**Problem statement**: Locate each line in the listing below that contains the string "Viewport" and copy those lines out. Treat uppercase and lowercase letters as different.
++++ Record set ++++
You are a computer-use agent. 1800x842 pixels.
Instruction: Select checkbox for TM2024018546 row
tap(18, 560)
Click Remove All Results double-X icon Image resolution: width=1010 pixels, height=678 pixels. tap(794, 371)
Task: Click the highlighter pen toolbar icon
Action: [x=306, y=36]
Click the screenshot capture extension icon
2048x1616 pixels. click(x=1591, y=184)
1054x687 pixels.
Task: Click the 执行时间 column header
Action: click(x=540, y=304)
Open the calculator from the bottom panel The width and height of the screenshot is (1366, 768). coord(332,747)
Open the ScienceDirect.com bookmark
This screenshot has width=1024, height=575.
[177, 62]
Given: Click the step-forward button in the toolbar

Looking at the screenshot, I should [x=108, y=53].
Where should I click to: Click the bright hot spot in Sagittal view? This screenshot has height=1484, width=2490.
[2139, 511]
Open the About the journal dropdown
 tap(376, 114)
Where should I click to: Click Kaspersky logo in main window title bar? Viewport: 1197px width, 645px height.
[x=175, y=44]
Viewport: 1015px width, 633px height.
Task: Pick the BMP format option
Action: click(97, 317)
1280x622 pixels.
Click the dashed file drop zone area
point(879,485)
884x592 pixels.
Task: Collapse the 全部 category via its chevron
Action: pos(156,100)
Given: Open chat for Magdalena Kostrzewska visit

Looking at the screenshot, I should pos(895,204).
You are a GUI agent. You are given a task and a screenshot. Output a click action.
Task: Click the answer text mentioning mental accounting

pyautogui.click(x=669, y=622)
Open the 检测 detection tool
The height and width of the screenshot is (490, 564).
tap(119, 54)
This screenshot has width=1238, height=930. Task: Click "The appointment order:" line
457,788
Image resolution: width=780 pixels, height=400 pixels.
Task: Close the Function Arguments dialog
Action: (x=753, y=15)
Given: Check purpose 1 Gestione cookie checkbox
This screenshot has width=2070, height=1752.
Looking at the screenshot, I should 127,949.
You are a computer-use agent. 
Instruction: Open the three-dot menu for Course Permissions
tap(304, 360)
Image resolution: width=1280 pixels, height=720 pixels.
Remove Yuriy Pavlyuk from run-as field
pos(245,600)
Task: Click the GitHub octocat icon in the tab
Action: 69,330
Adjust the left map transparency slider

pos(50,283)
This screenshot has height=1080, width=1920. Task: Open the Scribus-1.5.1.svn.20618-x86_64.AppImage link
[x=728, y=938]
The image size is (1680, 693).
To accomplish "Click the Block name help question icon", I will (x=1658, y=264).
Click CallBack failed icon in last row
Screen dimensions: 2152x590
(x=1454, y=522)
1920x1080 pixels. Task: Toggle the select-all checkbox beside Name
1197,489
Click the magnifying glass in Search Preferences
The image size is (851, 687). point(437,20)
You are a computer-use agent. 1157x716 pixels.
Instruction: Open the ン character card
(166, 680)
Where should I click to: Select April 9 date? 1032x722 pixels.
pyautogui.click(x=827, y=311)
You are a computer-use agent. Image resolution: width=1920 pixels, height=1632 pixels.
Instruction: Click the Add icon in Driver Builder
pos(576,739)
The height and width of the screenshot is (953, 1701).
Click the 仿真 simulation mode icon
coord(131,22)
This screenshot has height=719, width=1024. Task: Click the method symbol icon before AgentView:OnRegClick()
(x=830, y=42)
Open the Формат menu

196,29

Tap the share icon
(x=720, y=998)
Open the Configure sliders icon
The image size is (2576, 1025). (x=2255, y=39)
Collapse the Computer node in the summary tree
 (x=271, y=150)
++++
**Exercise result**:
Where should I click to: Click Kaspersky logo in main window title bar? Viewport: 1197px width, 645px height.
Viewport: 1015px width, 633px height.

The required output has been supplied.